Number Go Up by Zeke Faux book cover

Number Go Up

by Zeke Faux · 2023

A Bloomberg reporter set out to find the one real business in crypto and mostly found Ponzi schemes wearing better branding.

Worth reading? Pair this with Going Infinite and the contrast is the point: Lewis got close to Sam Bankman-Fried and came away relatively sympathetic; Faux went in already skeptical and came away convinced most of crypto -- not just FTX -- runs on the same "number go up" logic with little underneath it. If you want the more skeptical, boots-on-the-ground account of the same era, this is the sharper choice. Read it if you want a reporter's actual travel-and-interview investigation into whether crypto has real underlying value, especially the Tether stablecoin thread that runs through the whole book. Skip it if you want balanced pro/con coverage -- Faux went looking for fraud and found plenty, and the book doesn't pretend otherwise.

Full TitleNumber Go Up: Inside Crypto's Wild Rise and Staggering Fall
AuthorZeke Faux
Published2023
PublisherCrown Currency
CategoryBusiness & Money
Favorite quote“Our whole industry is based on the greater fool theory.”

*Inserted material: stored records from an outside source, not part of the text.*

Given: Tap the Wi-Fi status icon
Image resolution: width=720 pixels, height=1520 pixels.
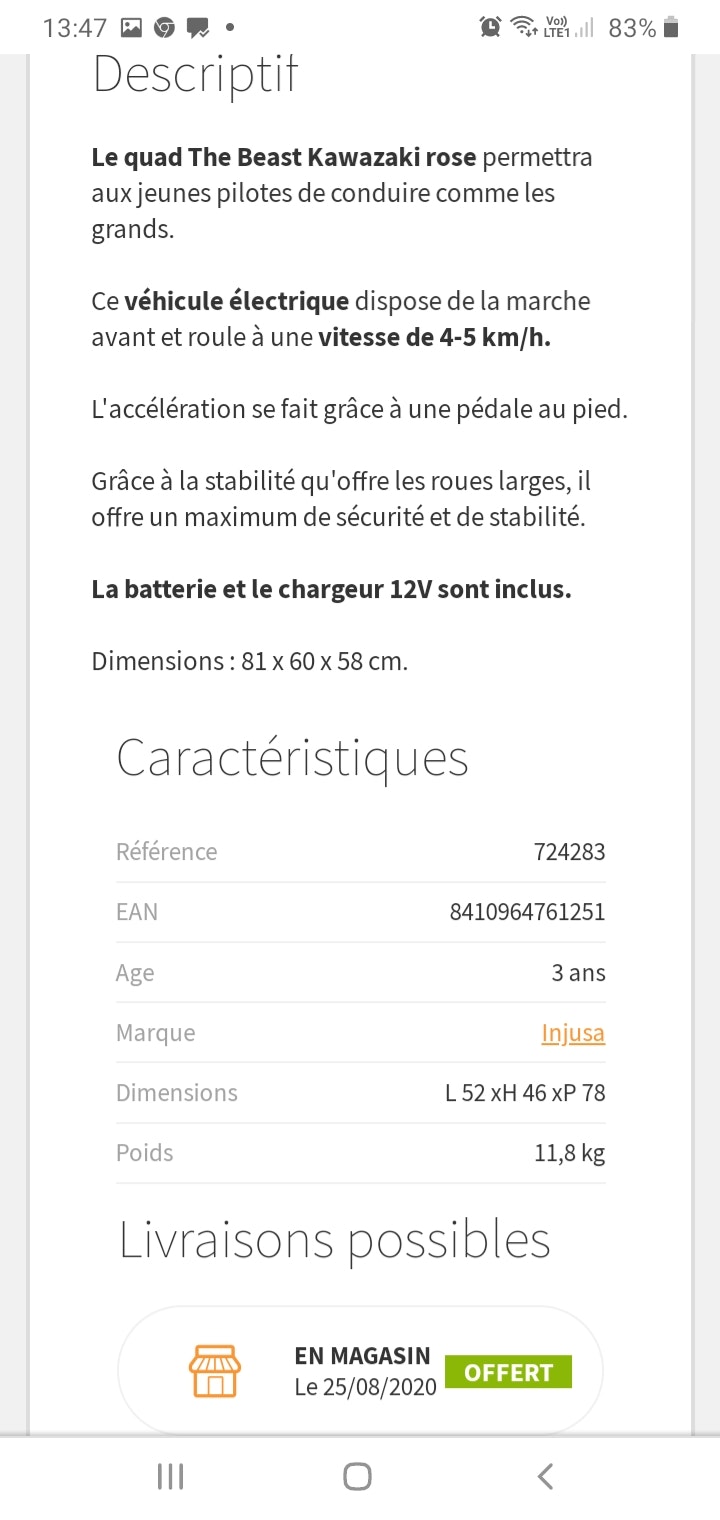Looking at the screenshot, I should coord(522,27).
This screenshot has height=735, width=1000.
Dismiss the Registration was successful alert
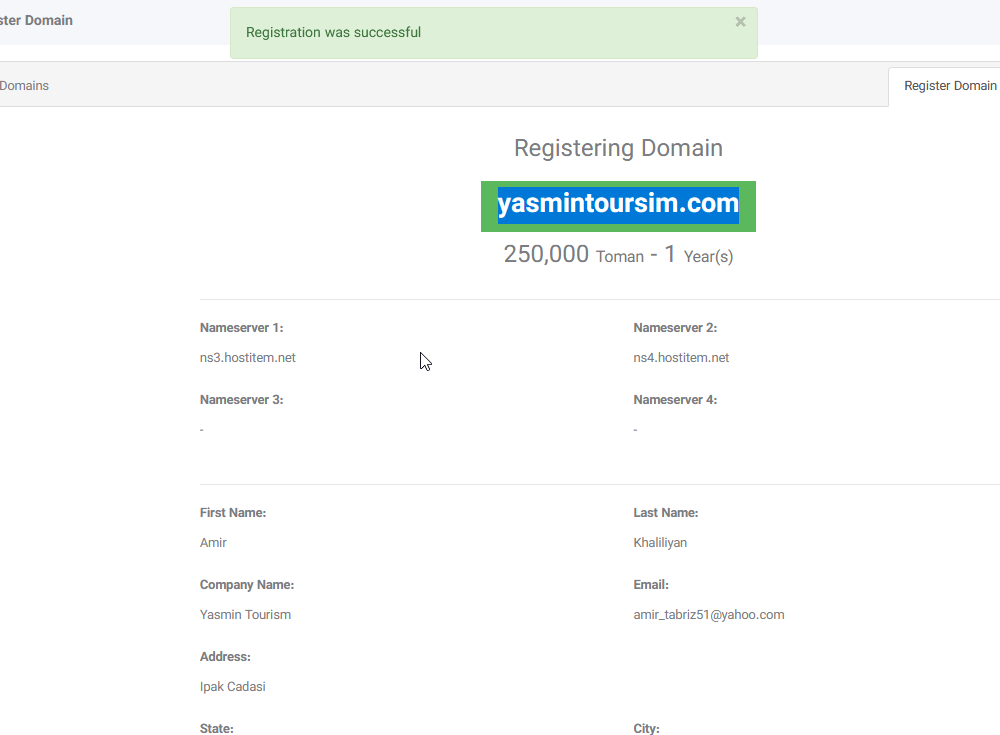(x=740, y=22)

ISBN: 9780593443811ISBN10: 0593443810ASIN: 0593443810

The Verdict

Faux went looking for one real, working business in crypto and mostly came back with the same story wearing different logos: a coin, an influencer, and a crowd betting the number keeps going up. The Tether thread alone is worth the read.

Read it if

you want a skeptical, on-the-ground investigation of crypto's biggest names -- Tether, FTX, and the industry's own hype machine

Number Go Up by Zeke Faux: book review and summary

Book Summary

Faux set out to answer a simple question: is there a real business anywhere in crypto, or is it "number go up technology" -- value created purely by convincing more people to buy in, with no underlying product? His reporting trip took him from El Salvador's Bitcoin experiment to the Philippines' play-to-earn gaming crash to the Bahamas offices of FTX, and the answer he kept finding was closer to the latter.

Tether -- the "stablecoin" that claims to be backed 1-for-1 by dollar reserves and quietly underpins most crypto trading volume -- becomes the book's central thread. Faux's investigation into whether Tether's reserves are real is less a side plot than the book's spine, since if Tether isn't fully backed, a huge share of the entire crypto market is built on an unverified claim.

The book's larger argument is that crypto's growth was driven less by genuine technological utility than by a self-reinforcing hype loop: influencers, celebrity endorsements, and a "number go up" story that only required enough new buyers to keep pushing the price higher, right up until it didn't.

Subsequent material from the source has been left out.